As etiquetas de socialidade também são diversificadas neste jornal, todavia mais concentradas no entorno de determinados temas. Apesar de procurar uma designação descritiva da doença, prioriza a sua identificação pelo nome do vírus. As etiquetas de socialidade encontradas enfatizam, principalmente, aspetos relativos ao sistema de governança português e ao estado da economia, ainda que também apresente etiquetas de socialidade relacionadas com desporto e com substantivos tipológicos, como no caso “Balanço do dia”.
Montra de produto no Público
Já o Público esteve mais próximo de uma montra de produto, destacando-se por um uso comedido de chamadas adicionais ao título principal, buscando, possivelmente, enfatizar determinados conteúdos da edição do dia e acontecimentos específicos, ainda que direcionando ao tema da pandemia uma área física e hierárquica semelhante às do Jornal de Notícias.
As etiquetas de socialidade utilizadas por este jornal apresentaram uma menor diversidade e uma maior concentração em determinados temas, fazendo ainda alguma alusão descritiva da doença. No entanto, prioriza a construção de uma socialidade referente, principalmente, ao nome do vírus. Nota-se ainda um uso relevante de etiquetas de socialidade referentes ao conteúdo produzido pelo próprio diário a partir de adjetivos classificatórios (“especial”, “destaque”).
Notas finais
É de se supor que, no que tange ao conflito interno e permanente do campo jornalístico, a montra de saldo aproxime a narrativa do jornal aos interesses comerciais, enquanto a montra de produto a aproxime da ideologia profissional do jornalismo (Traquina, 2005), ocupando a montra de diversidade um lugar intermediário nesta disputa.
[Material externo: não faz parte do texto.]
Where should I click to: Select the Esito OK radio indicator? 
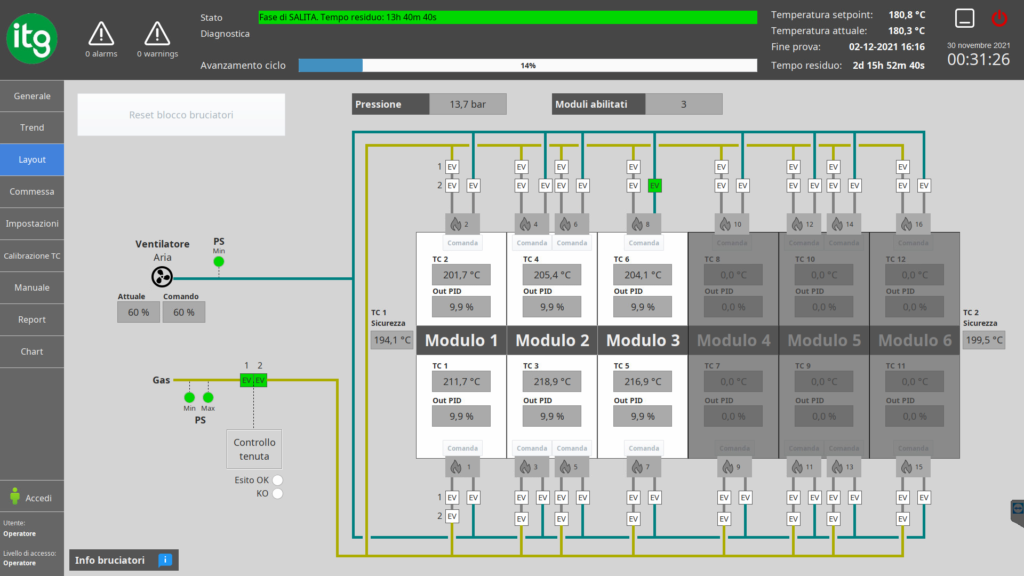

Ainda que esta observação preliminar das capas dos jornais permita encontrar pistas sobre a narrativa dos media durante a pandemia e que a analogia das montras seja didática, especialmente na caracterização da disputa interna do campo jornalístico, deve-se ainda verificar o desenvolvimento da composição das capas dos jornais, ou das montras, por um período mais prolongado da cobertura sobre a pandemia, observando os enquadramentos e discursos contidos nos textos, bem como compreender como cada jornal mobiliza seus recursos imagéticos na construção das suas capas (tema que será abordado no próximo texto desta série).
NOTA: Esta série de 3 textos em formato blogue, traduz a apresentação de uma iniciativa de investigação científica do MediaLab CIES-Iscte inscrita no projeto “Barómetro de Notícias 2020-2021” que será publicado integralmente em relatório no formato PDF, neste site. O primeiro texto está disponível aqui.
Este projeto visa o estudo da cobertura jornalística da pandemia da Covid-19 nos principais meios de comunicação social ditos tradicionais – imprensa diária em papel e noticiários televisivos. Numa primeira fase o estudo compreende o período entre a notícia do primeiro caso em Portugal e o fim do estado de emergência em Portugal, entre 2 de março de 2020 e 2 de maio de 2020.
Bibliografia
Charaudeau, P. (2012). Discurso das mídias. 2.ed. São Paulo. Contexto
Couldry, N. e Hepp, A. (2018) The continuing lure of the mediated centre in times of deep mediatization: Media Events and its enduring legacy. Media, culture and Society. 40(I):114-117
Harcup, T. e O´Neill, D. (2001) What Is News? Galtung and Rugerevisited. Journalism Studies. 2(2): 261-280
Mesquita. M (2003). O quarto equívoco: o poder dos medias na sociedade contemporânea. Coimbra. Edições Minerva Coimbra
Shoemaker P.J. (2006). News and newsworthiness: A commentary. Communications 31:105-111
Silva, G. (2005). Para pensar critérios de noticiabilidade. Estudo em Jornalismo e Mídia 2(1):95-107
Traquina, N (2005). Teorias do Jornalismo: porque as notícias são como são (Vol. I). ed. 2. Florianópolis. Editora Insular.